The Internet’s proliferation has resulted in a growing number of online social networks and discussion forums. To participate, users must typically create an account and adopt an online identity. Services often differ in their acceptable user identity requirements. For example, Facebook enforces a real-name policy, requiring users to supply their real names when creating accounts. Stated reasons for this include that such a policy increases user accountability and improves content quality (by helping decrease spam, bullying, and hacking). However, privacy advocates claim that real-name policies erode online freedom by letting services tie user interests (as reflected by their online actions) to their names, thereby generating a treasure trove of information.1
Twitter, on the other hand, doesn’t require users to provide their real names, although it does ask them to create unique pseudonyms. Using pseudonyms with no relation to their real names effectively makes users anonymous (that is, anonymous to other users of the service, though not necessarily to the service provider). The absence of a real-name policy has made Twitter a popular information exchange portal for users to share and access information without being identifiable.2,3
Online and offline anonymity have both been extensively studied4-6. Here, we focus specifically on how this anonymity influences user behavior in online social networks. We conducted a large-scale, data-driven analysis of Twitter to identify the prevalence of user anonymity and its correlation with content sensitivity (to learn more about the three Twitter datasets we used, see the sidebar). We also explored the feasibility of an automated system that leverages user anonymity patterns to help identify sensitive content. Through our work, we hope to develop a deeper understanding of anonymity’s importance and role in society, guide the development of new privacy and anonymity features in existing and future online social networks, and discover potentially sensitive or controversial topics in social networks. For ease of reading, we’ll use the commonly used term anonymous here rather than the more obscure pseudonymous.
Twitter Account Basics
Every Twitter account contains four main pieces of information:
- A profile in which the user provides personal details, including a unique alphanumeric ID identifying the account, known as a screen name; a name field, which usually contains the user’s first and last name; a profile picture; and a URL, which might link to another social network profile. Note that the details provided in the profile need not always be true; for example, the name field could consist of a fake first name, fake last name, or both.

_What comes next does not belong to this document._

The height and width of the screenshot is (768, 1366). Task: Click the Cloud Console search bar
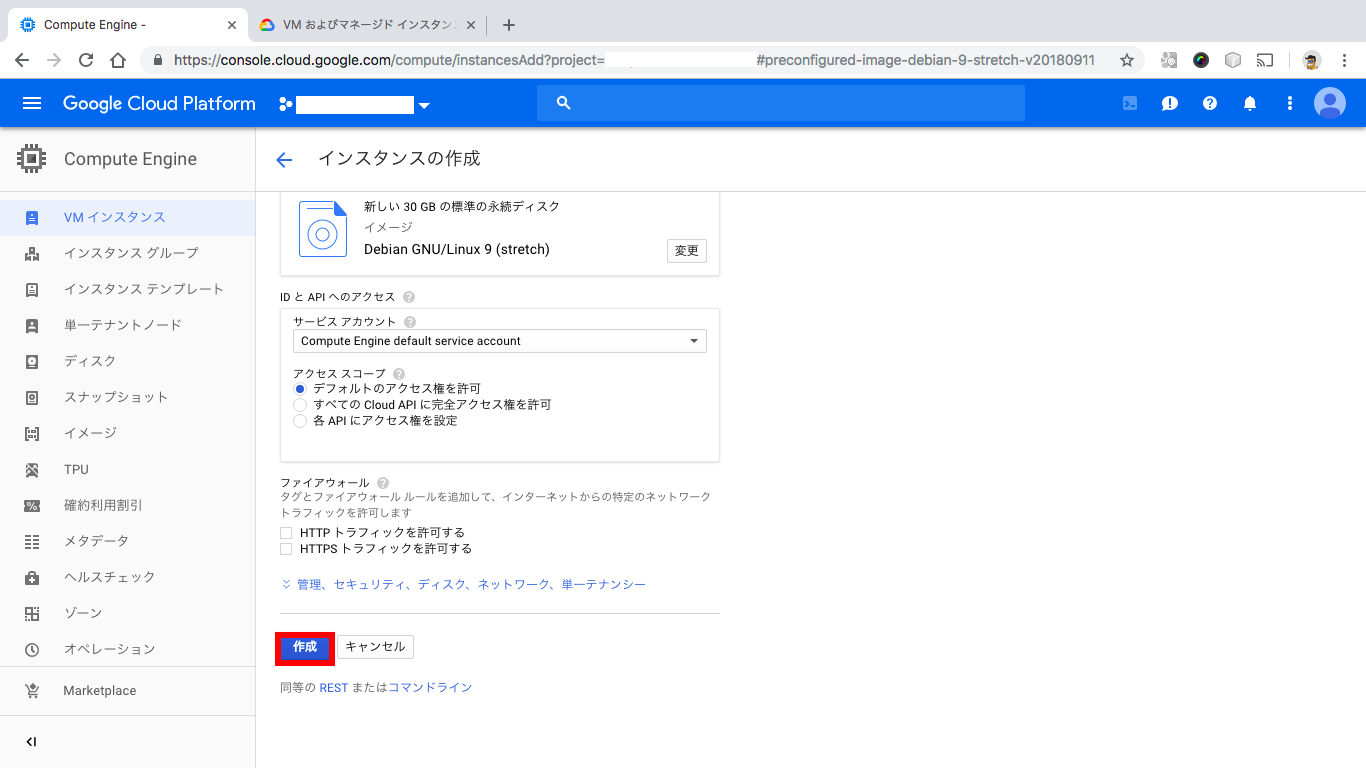[780, 102]
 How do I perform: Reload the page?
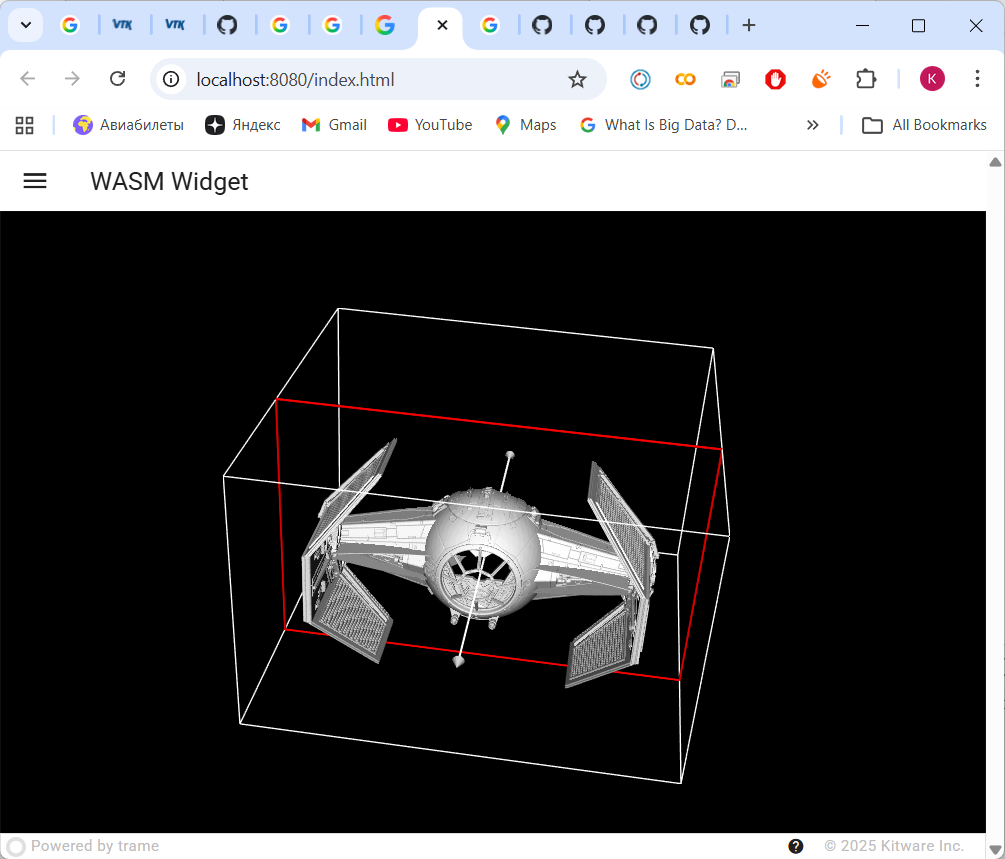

- A list of the tweets, or messages, posted by the user.
- A friends list. When a user follows another user, or "friend", he or she receives tweet updates from that friend. This relationship is unidirectional: if Alice is a friend of Bob, Bob need not be a friend of Alice.
- A followers list. The other users who receive all of the user’s tweet updates are termed "followers".
Our Work
To measure the prevalence of anonymity in Twitter, we randomly picked 100,000 accounts from a 2010 public Twitter dataset containing 41.7 million accounts.7 After eliminating all the deactivated accounts, non-English accounts (those not reporting English as the language of preference), spam accounts, and inactive/ephemeral accounts, we passed a dataset of 50,173 Twitter accounts to Amazon Mechanical Turk (AMT) for labeling.
Labeling Twitter Accounts
We supplied each Twitter account's name and screen name to AMT workers, asking them to determine whether these two fields collectively contained just a first name, just a last name, both a first and a last name, or neither a first nor a last name. Workers could also indicate that they were unsure. On the basis of this AMT labeling, we assigned each account to one of the following categories:
- Anonymous—a Twitter account with neither a first nor a last name and no URL in the profile (because a URL could point to a webpage that partially or fully identifies the user).
- Partially anonymous—a Twitter account with either a first or a last name
- Identifiable—a Twitter account with both a first and a last name; or
- Unclassifiable—any Twitter account not falling into one of the above categories, such as accounts with a URL but no first or last name, or organizational or company Twitter accounts
Note that noise in user classication is difficult to completely remove. For instance, a small fraction of the accounts labeled anonymous might not have been fully so, in that the users provided an identifiable profile photo or disclosed their identities in their tweets. Furthermore, a fraction of identifiable accounts might have been effectively anonymous because the users provided fake first and last names.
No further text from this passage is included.